- REQUIREMENT -
Starting at the line that contains "You are a computer-use agent. The width" and ending at the final line of the entries, output each line as a Markdown table with the columns Row and Line. Leave out blank lines.

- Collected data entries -
◇ ◇ ◇
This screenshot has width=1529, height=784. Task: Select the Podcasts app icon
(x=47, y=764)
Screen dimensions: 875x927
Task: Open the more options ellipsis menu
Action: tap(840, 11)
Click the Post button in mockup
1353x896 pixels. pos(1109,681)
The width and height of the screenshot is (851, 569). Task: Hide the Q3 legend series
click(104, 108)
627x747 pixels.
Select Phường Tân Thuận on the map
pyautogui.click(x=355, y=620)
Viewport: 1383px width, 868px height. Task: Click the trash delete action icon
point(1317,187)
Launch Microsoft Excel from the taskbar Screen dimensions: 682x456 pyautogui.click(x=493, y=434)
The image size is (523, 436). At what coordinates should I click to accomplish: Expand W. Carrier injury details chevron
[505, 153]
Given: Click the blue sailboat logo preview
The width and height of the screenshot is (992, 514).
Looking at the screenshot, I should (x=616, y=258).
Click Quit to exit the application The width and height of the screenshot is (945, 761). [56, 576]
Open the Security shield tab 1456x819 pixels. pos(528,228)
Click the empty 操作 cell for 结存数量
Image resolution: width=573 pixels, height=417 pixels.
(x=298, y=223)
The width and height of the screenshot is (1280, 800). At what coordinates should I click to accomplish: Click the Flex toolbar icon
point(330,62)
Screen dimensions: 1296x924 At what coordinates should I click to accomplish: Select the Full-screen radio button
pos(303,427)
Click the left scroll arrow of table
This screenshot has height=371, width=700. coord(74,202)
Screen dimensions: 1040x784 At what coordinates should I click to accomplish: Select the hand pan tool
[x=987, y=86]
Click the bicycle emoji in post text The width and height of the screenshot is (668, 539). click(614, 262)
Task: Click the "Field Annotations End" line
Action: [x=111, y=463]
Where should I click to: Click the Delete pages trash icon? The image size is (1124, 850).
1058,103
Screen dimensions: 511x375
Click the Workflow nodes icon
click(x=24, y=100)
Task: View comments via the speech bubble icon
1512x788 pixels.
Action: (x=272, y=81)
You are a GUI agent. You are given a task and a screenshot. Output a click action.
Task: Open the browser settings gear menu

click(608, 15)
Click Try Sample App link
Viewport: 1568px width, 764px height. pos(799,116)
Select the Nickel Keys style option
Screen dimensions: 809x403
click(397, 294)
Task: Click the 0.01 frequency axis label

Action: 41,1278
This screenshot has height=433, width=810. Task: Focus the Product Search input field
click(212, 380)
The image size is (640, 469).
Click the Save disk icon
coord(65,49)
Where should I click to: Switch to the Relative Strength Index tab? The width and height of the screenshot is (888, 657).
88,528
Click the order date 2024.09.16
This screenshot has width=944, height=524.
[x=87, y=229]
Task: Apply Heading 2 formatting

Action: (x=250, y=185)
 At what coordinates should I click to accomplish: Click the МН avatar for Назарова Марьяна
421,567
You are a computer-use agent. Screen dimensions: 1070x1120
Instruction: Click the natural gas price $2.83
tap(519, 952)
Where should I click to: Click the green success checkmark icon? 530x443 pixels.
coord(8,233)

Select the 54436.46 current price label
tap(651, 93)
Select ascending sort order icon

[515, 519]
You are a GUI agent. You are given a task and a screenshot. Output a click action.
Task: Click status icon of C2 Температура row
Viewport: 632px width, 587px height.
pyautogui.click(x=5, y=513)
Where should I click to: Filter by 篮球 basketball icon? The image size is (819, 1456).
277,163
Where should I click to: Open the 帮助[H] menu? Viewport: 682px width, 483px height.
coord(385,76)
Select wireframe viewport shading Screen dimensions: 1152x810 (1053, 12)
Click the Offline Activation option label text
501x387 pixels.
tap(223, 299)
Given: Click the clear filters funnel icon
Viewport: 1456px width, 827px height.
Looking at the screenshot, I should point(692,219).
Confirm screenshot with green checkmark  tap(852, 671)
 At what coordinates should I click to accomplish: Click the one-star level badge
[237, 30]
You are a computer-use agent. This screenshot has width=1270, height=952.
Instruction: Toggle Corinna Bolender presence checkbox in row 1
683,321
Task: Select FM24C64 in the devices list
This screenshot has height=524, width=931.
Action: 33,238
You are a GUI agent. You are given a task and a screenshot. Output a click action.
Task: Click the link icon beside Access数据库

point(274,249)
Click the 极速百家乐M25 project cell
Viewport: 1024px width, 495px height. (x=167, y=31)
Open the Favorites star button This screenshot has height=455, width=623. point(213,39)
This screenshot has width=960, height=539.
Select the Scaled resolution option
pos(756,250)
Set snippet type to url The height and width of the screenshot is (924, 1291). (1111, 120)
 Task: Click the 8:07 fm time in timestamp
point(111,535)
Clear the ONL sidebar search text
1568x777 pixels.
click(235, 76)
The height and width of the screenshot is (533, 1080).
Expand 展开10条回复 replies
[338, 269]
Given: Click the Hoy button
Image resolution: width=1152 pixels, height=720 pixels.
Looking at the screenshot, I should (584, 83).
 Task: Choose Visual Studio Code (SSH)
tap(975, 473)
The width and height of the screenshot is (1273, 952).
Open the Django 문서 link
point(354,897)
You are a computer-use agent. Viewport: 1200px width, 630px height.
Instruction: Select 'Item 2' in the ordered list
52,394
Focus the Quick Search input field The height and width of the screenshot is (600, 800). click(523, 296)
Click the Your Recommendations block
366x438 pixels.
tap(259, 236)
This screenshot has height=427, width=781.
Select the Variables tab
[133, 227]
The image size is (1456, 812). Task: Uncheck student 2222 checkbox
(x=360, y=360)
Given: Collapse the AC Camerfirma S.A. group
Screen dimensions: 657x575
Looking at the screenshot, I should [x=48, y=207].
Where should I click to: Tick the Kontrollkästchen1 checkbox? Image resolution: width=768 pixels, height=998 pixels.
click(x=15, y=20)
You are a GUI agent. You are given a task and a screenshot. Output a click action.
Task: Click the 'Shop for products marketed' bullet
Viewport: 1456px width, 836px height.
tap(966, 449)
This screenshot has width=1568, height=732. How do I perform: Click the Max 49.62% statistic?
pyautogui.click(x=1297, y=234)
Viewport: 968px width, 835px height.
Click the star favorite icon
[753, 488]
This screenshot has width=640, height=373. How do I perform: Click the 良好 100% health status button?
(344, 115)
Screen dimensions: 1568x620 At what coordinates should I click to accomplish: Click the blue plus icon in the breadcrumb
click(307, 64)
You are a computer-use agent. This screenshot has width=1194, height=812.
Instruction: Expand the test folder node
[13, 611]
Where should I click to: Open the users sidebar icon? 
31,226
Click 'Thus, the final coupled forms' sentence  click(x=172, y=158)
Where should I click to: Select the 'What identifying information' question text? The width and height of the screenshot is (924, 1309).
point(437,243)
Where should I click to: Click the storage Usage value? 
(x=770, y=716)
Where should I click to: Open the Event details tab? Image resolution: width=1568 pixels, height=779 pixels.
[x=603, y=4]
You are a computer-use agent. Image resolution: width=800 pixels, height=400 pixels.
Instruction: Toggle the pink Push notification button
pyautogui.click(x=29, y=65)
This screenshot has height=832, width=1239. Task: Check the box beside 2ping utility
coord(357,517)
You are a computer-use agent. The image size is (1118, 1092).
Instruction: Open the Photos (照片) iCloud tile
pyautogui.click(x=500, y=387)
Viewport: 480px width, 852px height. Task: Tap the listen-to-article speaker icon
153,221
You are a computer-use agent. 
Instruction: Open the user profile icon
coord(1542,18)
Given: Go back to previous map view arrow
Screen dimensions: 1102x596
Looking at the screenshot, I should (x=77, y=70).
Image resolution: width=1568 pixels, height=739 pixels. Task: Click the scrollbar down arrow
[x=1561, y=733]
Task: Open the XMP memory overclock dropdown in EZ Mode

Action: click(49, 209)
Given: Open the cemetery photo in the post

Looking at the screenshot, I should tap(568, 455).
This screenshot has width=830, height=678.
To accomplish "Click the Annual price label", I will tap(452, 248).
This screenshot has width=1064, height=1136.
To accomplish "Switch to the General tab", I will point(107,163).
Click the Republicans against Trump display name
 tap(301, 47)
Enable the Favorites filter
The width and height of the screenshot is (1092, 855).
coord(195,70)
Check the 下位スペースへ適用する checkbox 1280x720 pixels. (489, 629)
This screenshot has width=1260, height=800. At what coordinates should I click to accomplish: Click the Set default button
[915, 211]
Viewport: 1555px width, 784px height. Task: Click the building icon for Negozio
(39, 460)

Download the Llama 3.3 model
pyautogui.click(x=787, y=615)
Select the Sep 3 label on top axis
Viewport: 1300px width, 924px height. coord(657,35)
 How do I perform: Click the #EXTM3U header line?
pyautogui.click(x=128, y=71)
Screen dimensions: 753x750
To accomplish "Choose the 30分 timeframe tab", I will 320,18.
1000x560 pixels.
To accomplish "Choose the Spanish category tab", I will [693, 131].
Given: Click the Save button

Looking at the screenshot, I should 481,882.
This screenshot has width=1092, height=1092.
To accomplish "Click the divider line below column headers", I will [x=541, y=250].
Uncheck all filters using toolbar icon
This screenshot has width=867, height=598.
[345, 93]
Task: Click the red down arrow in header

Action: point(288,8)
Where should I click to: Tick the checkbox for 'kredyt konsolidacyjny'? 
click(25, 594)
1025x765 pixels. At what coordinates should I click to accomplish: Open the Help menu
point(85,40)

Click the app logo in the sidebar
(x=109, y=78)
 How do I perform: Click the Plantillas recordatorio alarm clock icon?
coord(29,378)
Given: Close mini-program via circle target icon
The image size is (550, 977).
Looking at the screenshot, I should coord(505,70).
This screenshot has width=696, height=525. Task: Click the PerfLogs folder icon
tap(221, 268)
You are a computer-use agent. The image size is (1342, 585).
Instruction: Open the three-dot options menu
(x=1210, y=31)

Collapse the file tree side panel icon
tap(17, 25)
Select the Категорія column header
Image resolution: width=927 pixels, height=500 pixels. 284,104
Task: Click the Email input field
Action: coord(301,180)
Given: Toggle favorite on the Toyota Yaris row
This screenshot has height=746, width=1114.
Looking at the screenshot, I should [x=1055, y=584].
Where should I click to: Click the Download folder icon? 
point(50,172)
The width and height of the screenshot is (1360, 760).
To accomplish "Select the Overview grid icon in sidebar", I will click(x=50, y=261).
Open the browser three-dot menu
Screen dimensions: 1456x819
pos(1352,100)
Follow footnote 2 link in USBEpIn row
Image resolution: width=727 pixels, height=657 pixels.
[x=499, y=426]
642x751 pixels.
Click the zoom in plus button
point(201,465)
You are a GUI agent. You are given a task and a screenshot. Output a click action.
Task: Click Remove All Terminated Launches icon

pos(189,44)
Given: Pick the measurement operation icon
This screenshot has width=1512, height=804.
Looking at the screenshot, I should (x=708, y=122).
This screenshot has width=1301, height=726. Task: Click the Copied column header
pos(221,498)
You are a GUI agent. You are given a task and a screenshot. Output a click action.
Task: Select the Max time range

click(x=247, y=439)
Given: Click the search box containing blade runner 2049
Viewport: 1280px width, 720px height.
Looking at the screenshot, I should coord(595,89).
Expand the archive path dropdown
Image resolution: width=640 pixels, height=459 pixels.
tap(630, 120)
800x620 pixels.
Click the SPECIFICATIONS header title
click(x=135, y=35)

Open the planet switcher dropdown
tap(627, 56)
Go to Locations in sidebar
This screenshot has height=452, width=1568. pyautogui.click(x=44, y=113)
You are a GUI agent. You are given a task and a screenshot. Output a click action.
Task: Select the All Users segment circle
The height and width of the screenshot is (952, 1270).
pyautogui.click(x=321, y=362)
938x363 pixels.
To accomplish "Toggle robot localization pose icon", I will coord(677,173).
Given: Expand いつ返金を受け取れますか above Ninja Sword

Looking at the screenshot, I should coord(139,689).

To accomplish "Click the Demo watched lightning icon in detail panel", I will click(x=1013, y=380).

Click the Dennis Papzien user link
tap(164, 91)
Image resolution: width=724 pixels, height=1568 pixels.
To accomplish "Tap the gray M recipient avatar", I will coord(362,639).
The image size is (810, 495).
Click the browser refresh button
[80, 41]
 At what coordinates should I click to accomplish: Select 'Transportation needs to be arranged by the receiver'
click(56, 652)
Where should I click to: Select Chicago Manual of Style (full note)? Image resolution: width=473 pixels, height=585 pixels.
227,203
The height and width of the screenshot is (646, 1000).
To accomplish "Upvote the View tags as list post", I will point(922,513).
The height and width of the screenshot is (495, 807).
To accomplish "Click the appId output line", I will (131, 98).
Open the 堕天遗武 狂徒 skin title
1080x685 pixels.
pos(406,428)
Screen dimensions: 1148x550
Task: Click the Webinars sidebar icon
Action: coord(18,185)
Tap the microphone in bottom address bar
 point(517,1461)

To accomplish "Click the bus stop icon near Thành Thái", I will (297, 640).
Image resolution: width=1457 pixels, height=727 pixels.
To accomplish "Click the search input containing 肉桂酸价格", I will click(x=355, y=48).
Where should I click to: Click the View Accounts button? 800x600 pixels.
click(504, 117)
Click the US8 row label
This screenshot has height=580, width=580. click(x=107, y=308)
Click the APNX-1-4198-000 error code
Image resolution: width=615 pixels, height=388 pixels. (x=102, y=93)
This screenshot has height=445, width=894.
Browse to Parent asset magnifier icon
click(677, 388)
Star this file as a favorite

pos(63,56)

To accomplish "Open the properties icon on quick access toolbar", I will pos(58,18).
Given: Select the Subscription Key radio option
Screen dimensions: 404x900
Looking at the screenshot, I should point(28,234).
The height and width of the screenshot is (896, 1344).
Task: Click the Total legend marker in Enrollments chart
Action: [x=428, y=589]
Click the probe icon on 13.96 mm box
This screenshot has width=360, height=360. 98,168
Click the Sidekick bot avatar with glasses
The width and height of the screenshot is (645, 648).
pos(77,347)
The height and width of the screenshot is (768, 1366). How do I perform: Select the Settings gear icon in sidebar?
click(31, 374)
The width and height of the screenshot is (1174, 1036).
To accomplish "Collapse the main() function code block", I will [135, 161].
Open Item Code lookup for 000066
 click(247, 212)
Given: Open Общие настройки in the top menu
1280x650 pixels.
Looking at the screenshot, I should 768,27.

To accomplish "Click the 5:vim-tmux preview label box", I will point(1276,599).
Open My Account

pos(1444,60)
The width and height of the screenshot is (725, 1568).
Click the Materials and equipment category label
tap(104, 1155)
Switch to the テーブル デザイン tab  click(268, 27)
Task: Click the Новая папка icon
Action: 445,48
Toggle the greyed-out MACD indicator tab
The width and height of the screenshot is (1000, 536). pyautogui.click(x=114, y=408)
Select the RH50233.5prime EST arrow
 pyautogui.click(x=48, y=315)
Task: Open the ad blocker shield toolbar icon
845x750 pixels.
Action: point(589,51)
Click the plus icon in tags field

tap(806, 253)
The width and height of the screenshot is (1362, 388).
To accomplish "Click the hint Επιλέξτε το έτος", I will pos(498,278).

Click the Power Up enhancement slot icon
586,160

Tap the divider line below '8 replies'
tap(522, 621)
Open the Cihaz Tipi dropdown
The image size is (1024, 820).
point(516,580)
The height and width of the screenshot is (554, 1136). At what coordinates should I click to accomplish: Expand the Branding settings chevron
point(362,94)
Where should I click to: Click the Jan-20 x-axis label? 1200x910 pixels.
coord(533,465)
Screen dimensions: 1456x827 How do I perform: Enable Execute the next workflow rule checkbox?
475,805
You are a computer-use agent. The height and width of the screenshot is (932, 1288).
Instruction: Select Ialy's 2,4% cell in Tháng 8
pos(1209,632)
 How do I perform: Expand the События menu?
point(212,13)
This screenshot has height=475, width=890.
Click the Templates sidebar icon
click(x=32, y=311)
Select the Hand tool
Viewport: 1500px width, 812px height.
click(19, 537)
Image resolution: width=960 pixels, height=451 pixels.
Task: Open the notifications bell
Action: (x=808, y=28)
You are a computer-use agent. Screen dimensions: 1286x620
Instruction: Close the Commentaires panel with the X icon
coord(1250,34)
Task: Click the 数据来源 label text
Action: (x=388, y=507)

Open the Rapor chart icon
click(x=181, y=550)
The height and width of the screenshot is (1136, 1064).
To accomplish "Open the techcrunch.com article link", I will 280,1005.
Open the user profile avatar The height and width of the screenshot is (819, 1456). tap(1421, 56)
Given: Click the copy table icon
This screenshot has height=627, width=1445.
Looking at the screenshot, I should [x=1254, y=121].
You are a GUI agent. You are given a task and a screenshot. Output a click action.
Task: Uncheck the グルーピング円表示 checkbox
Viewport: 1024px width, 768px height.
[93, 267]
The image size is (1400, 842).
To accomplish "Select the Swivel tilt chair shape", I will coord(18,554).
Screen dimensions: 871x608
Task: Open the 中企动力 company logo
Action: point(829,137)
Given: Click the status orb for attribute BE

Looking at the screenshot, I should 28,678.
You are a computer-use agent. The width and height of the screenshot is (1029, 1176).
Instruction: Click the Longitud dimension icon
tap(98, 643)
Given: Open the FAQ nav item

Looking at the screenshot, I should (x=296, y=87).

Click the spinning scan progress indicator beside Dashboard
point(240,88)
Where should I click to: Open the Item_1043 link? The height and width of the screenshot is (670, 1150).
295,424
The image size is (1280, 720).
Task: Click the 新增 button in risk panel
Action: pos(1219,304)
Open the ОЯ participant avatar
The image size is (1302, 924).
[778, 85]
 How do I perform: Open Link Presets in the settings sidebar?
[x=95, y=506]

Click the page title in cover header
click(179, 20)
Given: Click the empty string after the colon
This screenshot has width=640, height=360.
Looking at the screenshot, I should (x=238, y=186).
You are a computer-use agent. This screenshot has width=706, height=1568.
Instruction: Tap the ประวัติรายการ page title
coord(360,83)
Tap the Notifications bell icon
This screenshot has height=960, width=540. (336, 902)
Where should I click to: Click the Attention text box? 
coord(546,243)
◇ ◇ ◇
- SOLUTION TO THIS PROBLEM -
| Row | Line |
|---|---|
| 1 | You are a computer-use agent. The width and height of the screenshot is (1029, 1176). |
| 2 | Instruction: Click the Longitud dimension icon |
| 3 | tap(98, 643) |
| 4 | Given: Open the FAQ nav item |
| 5 | Looking at the screenshot, I should (x=296, y=87). |
| 6 | Click the spinning scan progress indicator beside Dashboard |
| 7 | point(240,88) |
| 8 | Where should I click to: Open the Item_1043 link? The height and width of the screenshot is (670, 1150). |
| 9 | 295,424 |
| 10 | The image size is (1280, 720). |
| 11 | Task: Click the 新增 button in risk panel |
| 12 | Action: pos(1219,304) |
| 13 | Open the ОЯ participant avatar |
| 14 | The image size is (1302, 924). |
| 15 | [778, 85] |
| 16 |  How do I perform: Open Link Presets in the settings sidebar? |
| 17 | [x=95, y=506] |
| 18 | Click the page title in cover header |
| 19 | click(179, 20) |
| 20 | Given: Click the empty string after the colon |
| 21 | This screenshot has width=640, height=360. |
| 22 | Looking at the screenshot, I should (x=238, y=186). |
| 23 | You are a computer-use agent. This screenshot has width=706, height=1568. |
| 24 | Instruction: Tap the ประวัติรายการ page title |
| 25 | coord(360,83) |
| 26 | Tap the Notifications bell icon |
| 27 | This screenshot has height=960, width=540. (336, 902) |
| 28 | Where should I click to: Click the Attention text box?  |
| 29 | coord(546,243) |